→ SELECTED EXTRACT:
--- begin ---
Comments

NestedText preserves comments through a load/dump cycle: the loader captures hand-written comments and attaches each one to a nearby data item. The loader outputs this metadata as a keymap. The dumper, when given the same keymap, re-emits each comment in its place. An API also exists for attaching comments to a keymap from scratch, without any source file at all.

A keymap is a dict keyed by tuples of keys. Each value is a Location whose accessor methods give read/write access to the comments associated with that key. Document-level header and footer comments live on the root Location at keymap[()].

Vertical (blank-line) layout is not preserved across a round trip. Use the dumper’s spacing argument to specify the desired layout on output; this avoids stale blank lines lingering after a data structure is reorganised.

The remainder of this section is organised as follows:

Comment Recognition Rules — how the loader identifies comments, groups them, and decides which data item each one belongs to.
Accessing Comments — how to read comments back from the keymap returned by load() or loads().
--- end ---
→ DATA SHOWN:
--- begin ---
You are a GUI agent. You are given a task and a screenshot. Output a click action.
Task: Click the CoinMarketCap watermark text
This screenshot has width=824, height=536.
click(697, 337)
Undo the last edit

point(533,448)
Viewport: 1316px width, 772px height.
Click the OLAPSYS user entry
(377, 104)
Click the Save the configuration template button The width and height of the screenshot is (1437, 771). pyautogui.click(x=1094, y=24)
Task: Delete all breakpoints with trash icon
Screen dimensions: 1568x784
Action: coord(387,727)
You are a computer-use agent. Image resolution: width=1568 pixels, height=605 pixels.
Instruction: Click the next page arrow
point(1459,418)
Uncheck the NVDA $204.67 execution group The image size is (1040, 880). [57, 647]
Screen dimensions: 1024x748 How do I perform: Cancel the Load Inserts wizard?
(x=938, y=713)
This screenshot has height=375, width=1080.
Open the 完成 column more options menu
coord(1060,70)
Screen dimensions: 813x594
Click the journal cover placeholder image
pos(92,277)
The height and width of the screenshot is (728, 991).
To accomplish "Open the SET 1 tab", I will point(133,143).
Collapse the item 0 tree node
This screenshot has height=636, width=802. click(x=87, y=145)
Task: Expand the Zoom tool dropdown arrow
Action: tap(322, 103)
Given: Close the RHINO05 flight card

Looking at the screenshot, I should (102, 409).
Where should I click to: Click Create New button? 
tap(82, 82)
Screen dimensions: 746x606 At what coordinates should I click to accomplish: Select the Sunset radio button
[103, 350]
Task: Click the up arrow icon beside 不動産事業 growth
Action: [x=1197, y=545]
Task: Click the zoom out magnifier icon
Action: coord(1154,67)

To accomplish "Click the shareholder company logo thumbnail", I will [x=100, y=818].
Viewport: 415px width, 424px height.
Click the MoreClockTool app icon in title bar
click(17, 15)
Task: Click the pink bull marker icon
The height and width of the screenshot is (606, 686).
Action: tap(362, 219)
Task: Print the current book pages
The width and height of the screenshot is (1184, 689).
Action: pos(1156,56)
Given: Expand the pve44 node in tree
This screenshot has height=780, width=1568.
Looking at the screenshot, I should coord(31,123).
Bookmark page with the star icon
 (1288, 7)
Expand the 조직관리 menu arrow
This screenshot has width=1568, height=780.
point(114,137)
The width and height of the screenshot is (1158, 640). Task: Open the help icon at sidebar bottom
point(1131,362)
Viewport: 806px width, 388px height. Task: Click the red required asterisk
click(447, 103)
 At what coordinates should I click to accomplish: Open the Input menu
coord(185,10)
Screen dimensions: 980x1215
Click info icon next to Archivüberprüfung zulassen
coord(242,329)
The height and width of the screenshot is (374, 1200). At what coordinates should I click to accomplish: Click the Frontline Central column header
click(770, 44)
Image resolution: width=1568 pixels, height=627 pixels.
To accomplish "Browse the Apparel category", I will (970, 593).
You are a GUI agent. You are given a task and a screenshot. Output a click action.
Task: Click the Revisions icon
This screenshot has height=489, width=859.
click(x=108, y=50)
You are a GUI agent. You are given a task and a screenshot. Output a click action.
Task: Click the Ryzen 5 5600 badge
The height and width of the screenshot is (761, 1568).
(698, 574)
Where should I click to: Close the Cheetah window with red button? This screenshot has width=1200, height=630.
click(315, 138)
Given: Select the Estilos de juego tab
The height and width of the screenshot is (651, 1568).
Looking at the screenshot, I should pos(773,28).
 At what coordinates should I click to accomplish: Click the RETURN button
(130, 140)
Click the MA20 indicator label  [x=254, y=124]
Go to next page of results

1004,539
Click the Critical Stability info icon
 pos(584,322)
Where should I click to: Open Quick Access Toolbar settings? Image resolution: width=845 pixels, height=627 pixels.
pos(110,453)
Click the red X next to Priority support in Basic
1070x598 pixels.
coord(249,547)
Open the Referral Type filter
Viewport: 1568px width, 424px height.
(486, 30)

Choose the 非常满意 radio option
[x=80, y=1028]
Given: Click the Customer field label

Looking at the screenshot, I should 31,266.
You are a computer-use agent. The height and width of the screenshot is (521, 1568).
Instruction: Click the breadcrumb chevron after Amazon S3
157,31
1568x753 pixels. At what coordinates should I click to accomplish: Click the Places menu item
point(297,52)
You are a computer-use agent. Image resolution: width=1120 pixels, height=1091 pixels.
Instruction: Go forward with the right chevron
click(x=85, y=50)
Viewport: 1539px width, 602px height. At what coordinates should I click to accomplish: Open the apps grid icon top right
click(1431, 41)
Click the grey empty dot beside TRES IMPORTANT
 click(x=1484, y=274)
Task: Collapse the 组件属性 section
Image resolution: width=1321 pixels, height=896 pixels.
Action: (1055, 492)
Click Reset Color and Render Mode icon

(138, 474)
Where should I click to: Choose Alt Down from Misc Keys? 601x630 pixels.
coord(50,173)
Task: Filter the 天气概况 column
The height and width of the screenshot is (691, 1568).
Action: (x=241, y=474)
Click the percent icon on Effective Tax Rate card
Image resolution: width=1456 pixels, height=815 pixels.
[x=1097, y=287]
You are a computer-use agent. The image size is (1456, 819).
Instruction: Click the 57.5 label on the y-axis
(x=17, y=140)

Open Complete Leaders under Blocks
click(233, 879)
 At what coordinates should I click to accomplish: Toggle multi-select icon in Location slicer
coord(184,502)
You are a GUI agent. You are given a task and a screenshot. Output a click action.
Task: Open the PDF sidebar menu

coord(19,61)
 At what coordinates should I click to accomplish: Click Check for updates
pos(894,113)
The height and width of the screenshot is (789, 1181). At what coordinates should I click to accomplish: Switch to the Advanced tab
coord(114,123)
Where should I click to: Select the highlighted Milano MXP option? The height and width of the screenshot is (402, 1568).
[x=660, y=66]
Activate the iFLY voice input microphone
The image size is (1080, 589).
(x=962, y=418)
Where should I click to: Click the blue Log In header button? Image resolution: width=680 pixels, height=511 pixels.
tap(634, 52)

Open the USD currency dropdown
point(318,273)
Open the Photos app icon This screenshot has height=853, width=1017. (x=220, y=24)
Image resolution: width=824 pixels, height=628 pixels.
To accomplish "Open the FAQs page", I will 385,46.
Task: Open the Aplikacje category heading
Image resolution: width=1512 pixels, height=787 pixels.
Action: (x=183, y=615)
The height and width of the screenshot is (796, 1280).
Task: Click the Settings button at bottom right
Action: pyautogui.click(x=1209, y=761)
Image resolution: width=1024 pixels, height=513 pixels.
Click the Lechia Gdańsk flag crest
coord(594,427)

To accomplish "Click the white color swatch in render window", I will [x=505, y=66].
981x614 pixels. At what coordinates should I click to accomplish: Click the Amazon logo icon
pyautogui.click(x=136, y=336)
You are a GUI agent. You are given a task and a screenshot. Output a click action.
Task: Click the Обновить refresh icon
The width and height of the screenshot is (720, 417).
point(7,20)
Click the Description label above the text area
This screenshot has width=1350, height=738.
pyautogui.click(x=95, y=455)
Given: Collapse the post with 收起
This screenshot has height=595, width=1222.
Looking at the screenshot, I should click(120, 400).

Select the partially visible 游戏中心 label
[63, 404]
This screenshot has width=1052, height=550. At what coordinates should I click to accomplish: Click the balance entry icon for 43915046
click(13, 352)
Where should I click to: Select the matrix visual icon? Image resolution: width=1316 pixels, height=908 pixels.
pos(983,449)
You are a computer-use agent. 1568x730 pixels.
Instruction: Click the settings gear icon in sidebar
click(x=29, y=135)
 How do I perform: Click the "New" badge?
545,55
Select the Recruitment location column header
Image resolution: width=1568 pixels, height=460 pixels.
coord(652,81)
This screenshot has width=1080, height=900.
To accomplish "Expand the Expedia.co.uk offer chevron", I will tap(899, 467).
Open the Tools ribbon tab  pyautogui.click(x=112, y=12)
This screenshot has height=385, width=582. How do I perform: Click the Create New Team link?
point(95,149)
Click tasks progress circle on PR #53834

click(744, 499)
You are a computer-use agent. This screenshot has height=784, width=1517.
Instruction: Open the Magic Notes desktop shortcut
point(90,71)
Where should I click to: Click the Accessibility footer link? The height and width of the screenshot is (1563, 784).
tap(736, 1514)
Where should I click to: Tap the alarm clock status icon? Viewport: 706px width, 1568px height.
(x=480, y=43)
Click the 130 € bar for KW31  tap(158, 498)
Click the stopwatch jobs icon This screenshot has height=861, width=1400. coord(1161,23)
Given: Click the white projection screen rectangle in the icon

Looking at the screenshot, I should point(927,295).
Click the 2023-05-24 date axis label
--- end ---
→ STATED PROBLEM 1:
Summarize the comments section in two sentences.
→ STATED PROBLEM 2:
According to the comments section, where do document-level header and footer comments live?
→ STATED PROBLEM 3:
Transcribe everything in the comments section from "A keymap is" down to "structure is reorganised.", word for word.
The listing has no connection to the comments section.

→ COMPLETE ANSWER 1:
NestedText's loader captures hand-written comments, attaches each to a nearby data item, and outputs them as a keymap that the dumper can use to re-emit every comment in its place. An API can also attach comments to a keymap without a source file, and because blank-line layout is not preserved, the dumper's spacing argument sets the layout on output.

→ COMPLETE ANSWER 2:
They live on the root Location at keymap[()].

→ COMPLETE ANSWER 3:
A keymap is a dict keyed by tuples of keys. Each value is a Location whose accessor methods give read/write access to the comments associated with that key. Document-level header and footer comments live on the root Location at keymap[()].

Vertical (blank-line) layout is not preserved across a round trip. Use the dumper’s spacing argument to specify the desired layout on output; this avoids stale blank lines lingering after a data structure is reorganised.